After I ran up the aisle and kissed my mother, I remember only that her cheek was cold as stone in winter and that it shocked me.
Someone took me home. I was not at my mother’s funeral. They told me that my father was there, but he did not come to the house.
I am not exactly an orphan, but I feel like one.
My older cousin Brites tries to console me. She is not exactly an orphan either. Her father, my uncle, died before she could remember him. When she was little, her mother brought her and her brother to our grandmother’s house, and she did not come back for them. Brites misses her mother too.
She said, you know what I do? I take my pillow and pretend that it is my mother, and I hug it. It helps.
That night, I take my pillow, but I don’t want to hug it. I hurl it across the room. I am about to go and pick it up when I remember Titi in the other bed. She looks asleep, but I don’t take the chance of waking her. I sleep without my pillow.
I have a dream. There is a place that does not look real. It is outdoors. The sky has grey and blue clouds. Everything is glowing with a strange blue light. To the side, I see a stream of people, all dressed in simple gowns, slowly walking past me. Each person walks alone, one behind another. They do not look at me. They look in the distance, straight ahead.

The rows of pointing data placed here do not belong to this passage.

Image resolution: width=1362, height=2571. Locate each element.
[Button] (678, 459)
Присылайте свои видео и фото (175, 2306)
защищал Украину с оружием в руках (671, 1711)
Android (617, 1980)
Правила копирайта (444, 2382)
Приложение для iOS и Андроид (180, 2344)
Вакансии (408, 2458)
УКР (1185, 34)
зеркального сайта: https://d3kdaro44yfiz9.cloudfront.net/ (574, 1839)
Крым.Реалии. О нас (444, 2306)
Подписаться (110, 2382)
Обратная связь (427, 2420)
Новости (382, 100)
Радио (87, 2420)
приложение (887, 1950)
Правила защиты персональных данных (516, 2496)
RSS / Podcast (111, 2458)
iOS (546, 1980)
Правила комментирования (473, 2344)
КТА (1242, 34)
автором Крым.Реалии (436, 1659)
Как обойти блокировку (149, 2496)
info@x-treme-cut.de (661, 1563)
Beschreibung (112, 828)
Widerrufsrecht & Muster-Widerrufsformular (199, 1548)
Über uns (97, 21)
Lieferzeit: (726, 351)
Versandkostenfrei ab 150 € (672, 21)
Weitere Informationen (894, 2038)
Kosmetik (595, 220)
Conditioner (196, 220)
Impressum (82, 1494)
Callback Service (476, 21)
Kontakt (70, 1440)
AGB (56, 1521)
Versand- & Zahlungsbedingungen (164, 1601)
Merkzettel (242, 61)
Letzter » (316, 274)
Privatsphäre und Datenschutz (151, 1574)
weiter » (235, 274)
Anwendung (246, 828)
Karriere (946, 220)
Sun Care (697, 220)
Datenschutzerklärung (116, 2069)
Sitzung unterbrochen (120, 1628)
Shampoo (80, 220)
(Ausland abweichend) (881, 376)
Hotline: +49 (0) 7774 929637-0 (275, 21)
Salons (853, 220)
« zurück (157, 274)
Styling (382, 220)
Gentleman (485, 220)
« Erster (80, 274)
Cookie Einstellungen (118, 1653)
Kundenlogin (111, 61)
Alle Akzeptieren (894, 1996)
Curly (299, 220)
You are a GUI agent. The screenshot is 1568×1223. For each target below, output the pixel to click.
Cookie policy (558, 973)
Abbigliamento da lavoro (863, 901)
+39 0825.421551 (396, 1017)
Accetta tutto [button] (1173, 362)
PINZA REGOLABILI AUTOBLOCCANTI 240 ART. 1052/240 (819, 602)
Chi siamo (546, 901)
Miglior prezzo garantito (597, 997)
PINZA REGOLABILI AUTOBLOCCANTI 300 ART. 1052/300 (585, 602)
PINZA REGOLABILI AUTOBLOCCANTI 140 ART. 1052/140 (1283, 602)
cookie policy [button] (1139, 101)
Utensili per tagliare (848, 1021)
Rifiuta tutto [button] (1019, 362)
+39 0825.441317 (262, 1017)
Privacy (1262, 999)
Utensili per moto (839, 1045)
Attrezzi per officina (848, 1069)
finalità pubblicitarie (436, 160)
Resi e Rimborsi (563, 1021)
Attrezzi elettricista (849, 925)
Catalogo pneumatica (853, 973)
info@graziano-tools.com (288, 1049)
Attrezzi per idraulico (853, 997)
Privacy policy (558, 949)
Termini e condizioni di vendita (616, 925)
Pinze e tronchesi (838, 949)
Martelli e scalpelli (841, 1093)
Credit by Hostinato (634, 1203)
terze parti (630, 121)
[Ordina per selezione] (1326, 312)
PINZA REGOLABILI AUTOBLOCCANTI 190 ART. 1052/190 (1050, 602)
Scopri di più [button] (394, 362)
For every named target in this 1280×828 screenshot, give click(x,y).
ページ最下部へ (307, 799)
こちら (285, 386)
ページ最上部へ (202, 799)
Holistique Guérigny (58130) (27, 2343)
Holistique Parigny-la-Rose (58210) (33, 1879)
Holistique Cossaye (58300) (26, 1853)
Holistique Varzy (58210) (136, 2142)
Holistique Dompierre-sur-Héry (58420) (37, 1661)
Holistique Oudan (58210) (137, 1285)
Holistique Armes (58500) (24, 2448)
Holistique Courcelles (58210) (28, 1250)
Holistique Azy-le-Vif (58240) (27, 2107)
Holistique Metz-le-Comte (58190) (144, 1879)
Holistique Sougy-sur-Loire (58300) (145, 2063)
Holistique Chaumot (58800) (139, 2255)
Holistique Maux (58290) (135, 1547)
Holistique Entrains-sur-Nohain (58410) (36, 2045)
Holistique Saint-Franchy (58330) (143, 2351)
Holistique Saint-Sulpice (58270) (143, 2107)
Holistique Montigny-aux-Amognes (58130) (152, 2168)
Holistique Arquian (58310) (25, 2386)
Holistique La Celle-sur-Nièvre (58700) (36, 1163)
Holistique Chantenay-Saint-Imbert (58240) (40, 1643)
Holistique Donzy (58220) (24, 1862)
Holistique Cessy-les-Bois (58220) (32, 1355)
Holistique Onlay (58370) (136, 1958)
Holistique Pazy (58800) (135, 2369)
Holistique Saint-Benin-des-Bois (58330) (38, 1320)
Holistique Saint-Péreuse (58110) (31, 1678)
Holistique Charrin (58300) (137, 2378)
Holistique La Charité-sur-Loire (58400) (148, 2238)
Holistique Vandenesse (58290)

I see my mother. She looks different, but I am sure it is my mother. She is like the others, walking past me, looking in the distance. I call out to her. She does not seem to hear me.
Someone lets me know that my mother has to go on her own journey. But she will be fine. And I too, will be fine.
Many years later, when I saw “View of Toledo” by El Greco, it was like seeing the landscape in that dream. Instead of the line of towers, there was a line of people that started at my left.